On foreign policy, Pierce emphasized the importance of non-interference in European conflicts, reaffirming the "wise theory" of avoiding entangling alliances. He criticized European powers for attempting to influence American foreign policy, asserting, “The independent powers of this continent may well assert the right to be exempt from all annoying interference on their part.” Pierce reiterated that America’s territorial growth was lawful and should not be regarded as threatening by other nations.

Pierce also emphasized the need to safeguard neutral rights amid conflicts in Europe and praised the “celebrated confederacy of armed neutrality,” which historically protected American shipping rights. He discussed ongoing negotiations with European powers to ensure neutral rights, mentioning that only Russia had thus far formally recognized America’s propositions for neutral commerce.
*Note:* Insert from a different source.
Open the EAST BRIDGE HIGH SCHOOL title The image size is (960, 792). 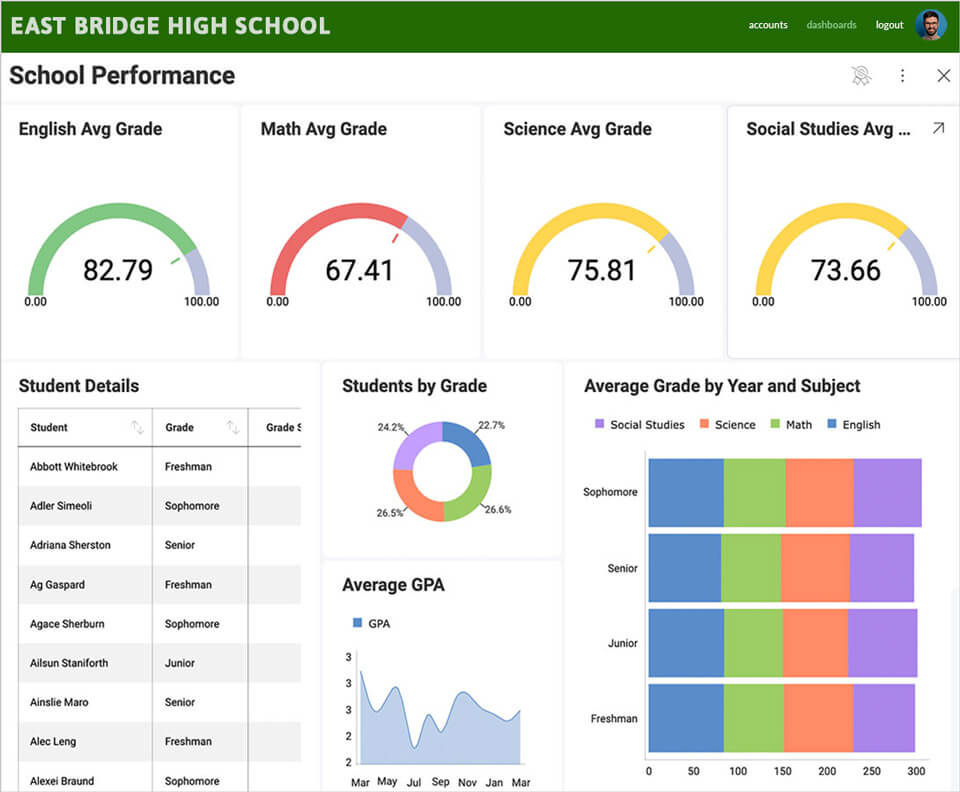pyautogui.click(x=170, y=26)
On the domestic front, Pierce addressed issues regarding federal power, advocating for limited government in line with the Constitution. He emphasized the federal government’s role in infrastructure, proposing further investment in cross-country transportation routes, particularly a transcontinental railroad to link the Atlantic and Pacific coasts. Pierce also acknowledged the importance of financial responsibility, noting the reduction in public debt and recommending a continued reduction in import duties.

Throughout the address, Pierce upheld his commitment to maintaining peace and fostering economic stability. His address expressed a blend of American optimism and cautious diplomacy, aiming to balance expansionist ambitions with a steadfast dedication to neutrality and self-reliance.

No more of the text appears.